▸ DIRECTIONS:
I would like the lines below, from the one with "This screenshot has height=528, width=760." through the one with "Task: Close the 趁火打劫 skill dialog", copied exactly and without any pictures.

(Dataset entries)

=== Begin Enclosure ===

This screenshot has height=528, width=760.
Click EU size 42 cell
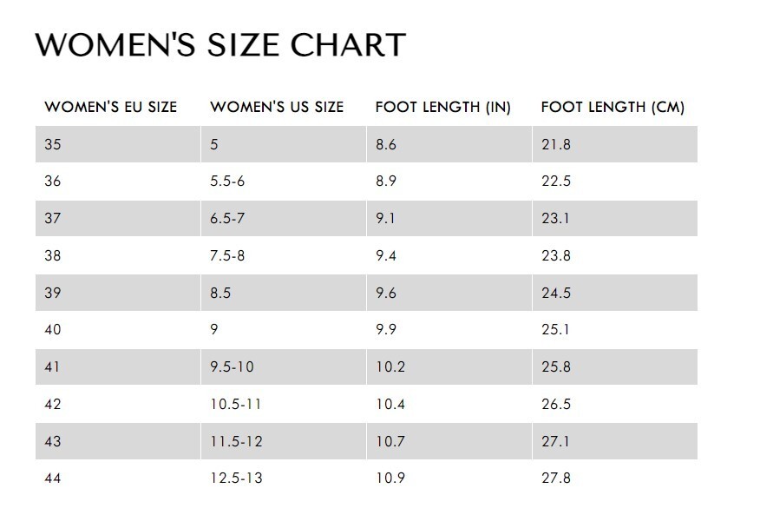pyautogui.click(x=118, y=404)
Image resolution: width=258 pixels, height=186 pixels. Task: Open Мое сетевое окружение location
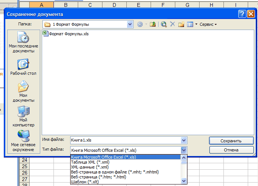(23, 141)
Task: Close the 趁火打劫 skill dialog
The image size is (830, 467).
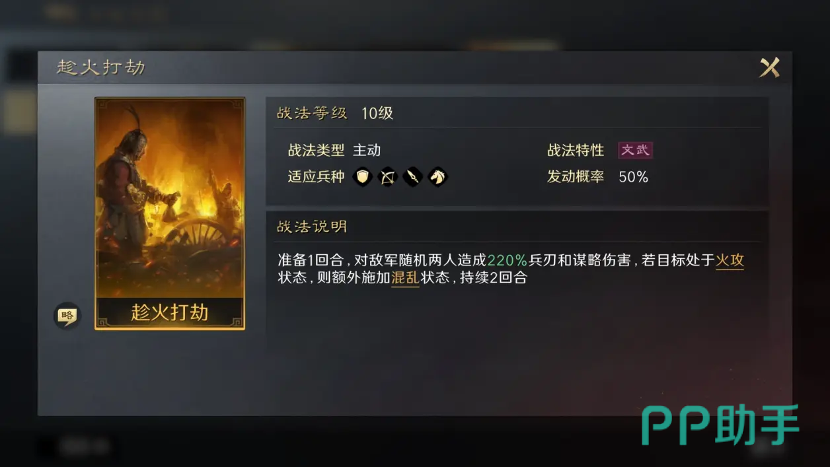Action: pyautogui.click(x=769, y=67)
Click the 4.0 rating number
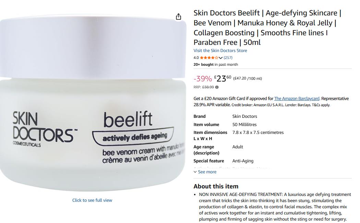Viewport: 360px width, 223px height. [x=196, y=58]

=== End Enclosure ===
=== Begin Enclosure ===

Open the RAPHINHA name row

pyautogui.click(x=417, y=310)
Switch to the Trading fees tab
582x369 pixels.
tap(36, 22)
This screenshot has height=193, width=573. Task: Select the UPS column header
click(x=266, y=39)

=== End Enclosure ===

▸ WRITTEN RESPONSE:
This screenshot has height=528, width=760.
Click EU size 42 cell
pyautogui.click(x=118, y=404)
Image resolution: width=258 pixels, height=186 pixels. Task: Open Мое сетевое окружение location
(23, 141)
Task: Close the 趁火打劫 skill dialog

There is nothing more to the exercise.